__Questions to answer__:
A. In the news article on Italy's coalition dispute over volunteers, retype the passage starting with "The interior ministry, which" and going on through "be stopped immediately.".
B. According to the news article on Italy's coalition dispute over volunteers, how many volunteers did Francesco Boccia say would help to avert gatherings?
C. Proceed with the news article on Italy's coalition dispute over volunteers, writing on from its final sentence.

__Text for analysis__:
★ ★ ★ ★ ★ ★ ★

Italy coalition squabbles over recruiting volunteers to enforce distancing
ROME (Reuters) - Italy’s coalition partners quarrelled on Monday over a proposal to recruit volunteers to enforce social distancing rules as the country gradually rolls back its coronavirus-related restrictions.
Regional Affairs Minister Francesco Boccia, a member of the centre-left Democratic Party (PD), said some 60,000 volunteers would help to avert gatherings, after footage of crowds triggered fears that infections may surge again.
However, the co-governing 5-Star Movement came out against the initiative, opening another rift within the often quarrelsome ruling coalition.
Deputy Industry Minister Stefano Buffagni, from 5-Star, wrote on Facebook that Boccia had not consulted his allies before announcing the plan, which Buffagni said he was “absolutely against”.
The interior ministry, which is responsible for maintaining order, said it had also not been consulted, while the small, centrist Italia Viva party called the proposal “madness” that must be stopped immediately.
Its Senate leader Davide Faraone told state broadcaster RAI Radio 1 that Italians don’t need “sheriff citizens”.
Italy is relaxing a nationwide lockdown imposed in early March, permitting travel within regions and meetings between friends, while allowing bars to serve drinks as long as a two-metre security distance is respected.

★ ★ ★ ★ ★ ★ ★

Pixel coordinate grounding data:
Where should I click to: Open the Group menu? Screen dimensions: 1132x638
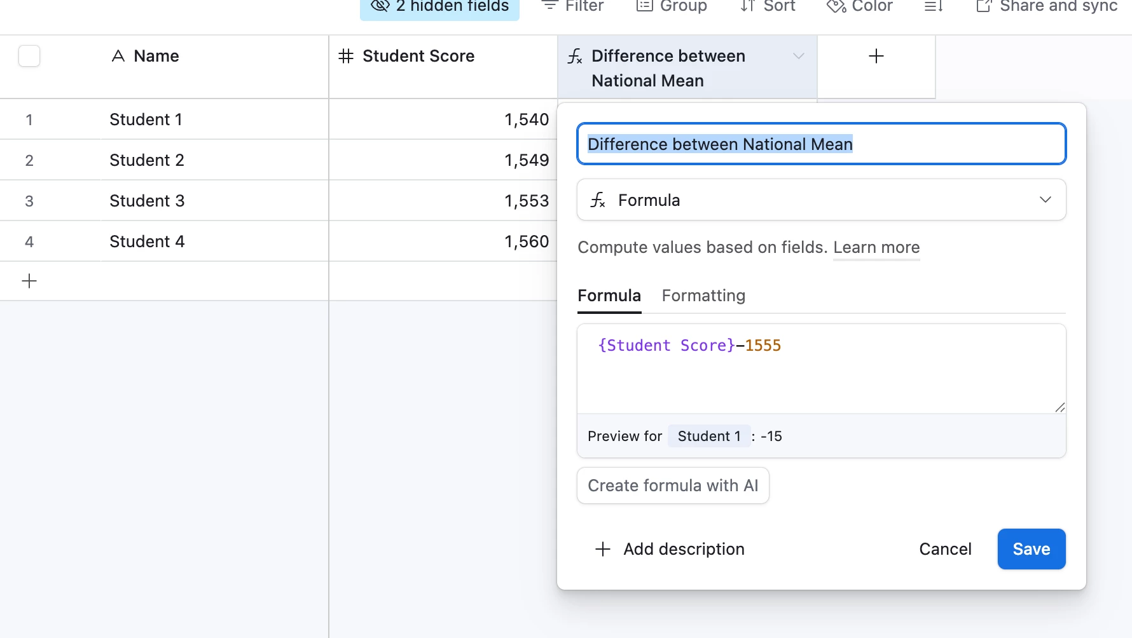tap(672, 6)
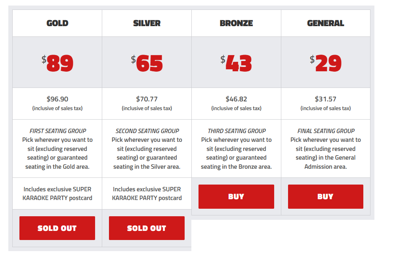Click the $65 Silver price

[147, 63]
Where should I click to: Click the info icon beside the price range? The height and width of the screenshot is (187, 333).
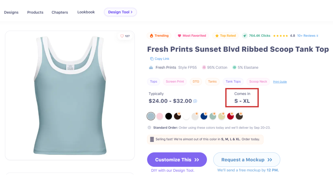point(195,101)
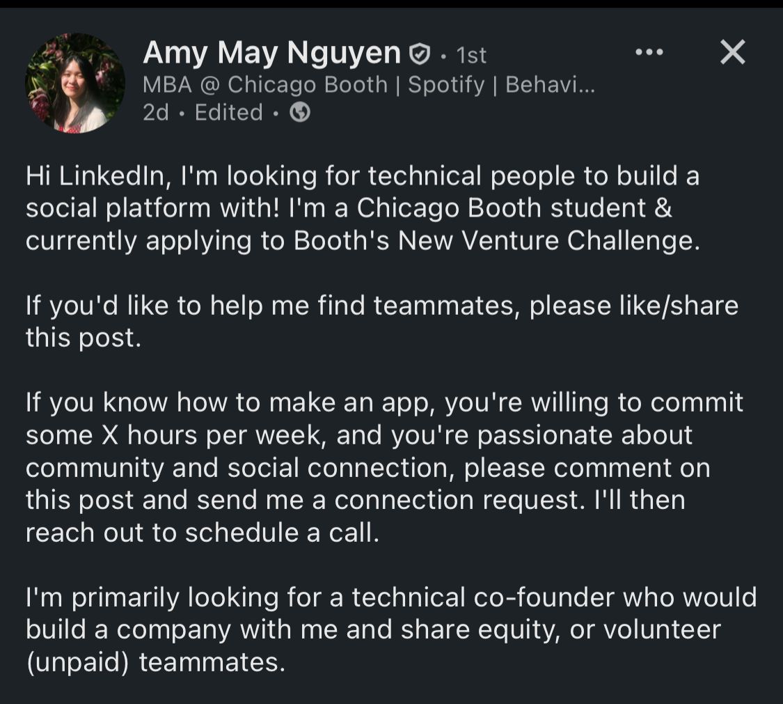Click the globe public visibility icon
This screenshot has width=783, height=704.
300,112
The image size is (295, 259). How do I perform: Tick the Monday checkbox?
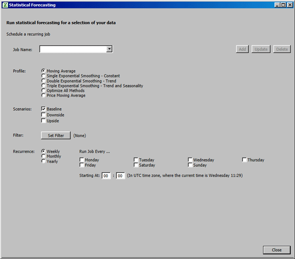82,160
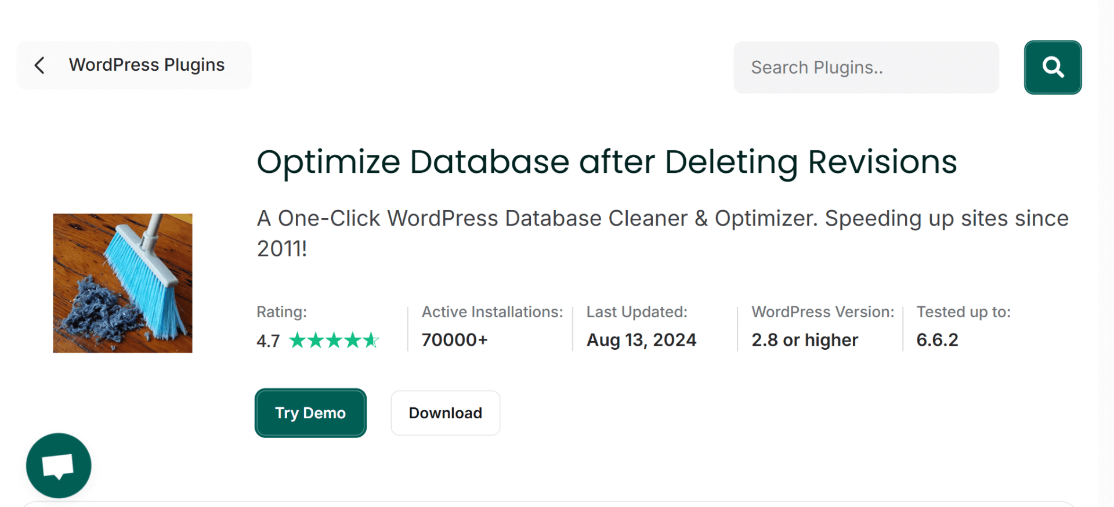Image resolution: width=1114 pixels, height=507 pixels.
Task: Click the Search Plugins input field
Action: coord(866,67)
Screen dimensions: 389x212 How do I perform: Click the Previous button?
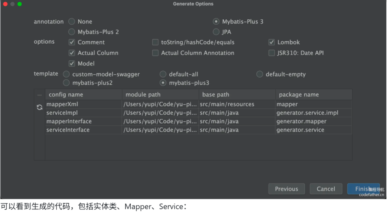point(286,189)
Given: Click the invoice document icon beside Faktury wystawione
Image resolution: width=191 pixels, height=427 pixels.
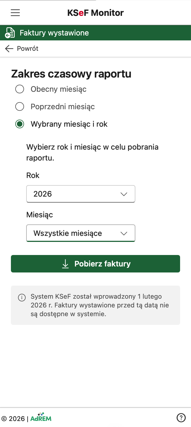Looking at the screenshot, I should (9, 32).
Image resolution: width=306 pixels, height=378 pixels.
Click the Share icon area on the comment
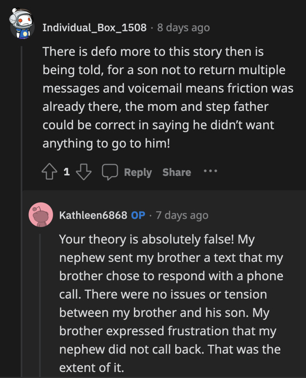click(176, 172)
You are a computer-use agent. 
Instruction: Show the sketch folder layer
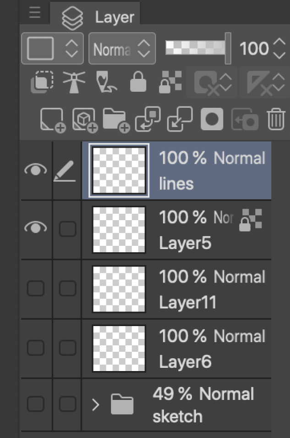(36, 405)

★ ★ ★ ★ ★ ★ ★

__Responses to the exercise__:
A.
The interior ministry, which is responsible for maintaining order, said it had also not been consulted, while the small, centrist Italia Viva party called the proposal “madness” that must be stopped immediately.

B. Some 60,000

C.
TV images over the first post-lockdown weekend showed traffic jams in Naples and crowds in Milan, while the Veneto region published a video with images of patients in intensive care to convince people to comply with security measures.
Boccia told daily newspaper La Stampa the government would recruit volunteers, called civic assistants, to help with checking crowds and for community services, such as taking groceries to people who need them.
He said some would be beneficiaries of the government’s support scheme for the poor, known as the Citizen’s Income.
Early in May, when Italy began to soften lockdown measures, large groups of people gathered in parks and in the canal area of Milan, one of the cities worst-hit by the coronavirus, provoking the ire of Mayor Giuseppe Sala.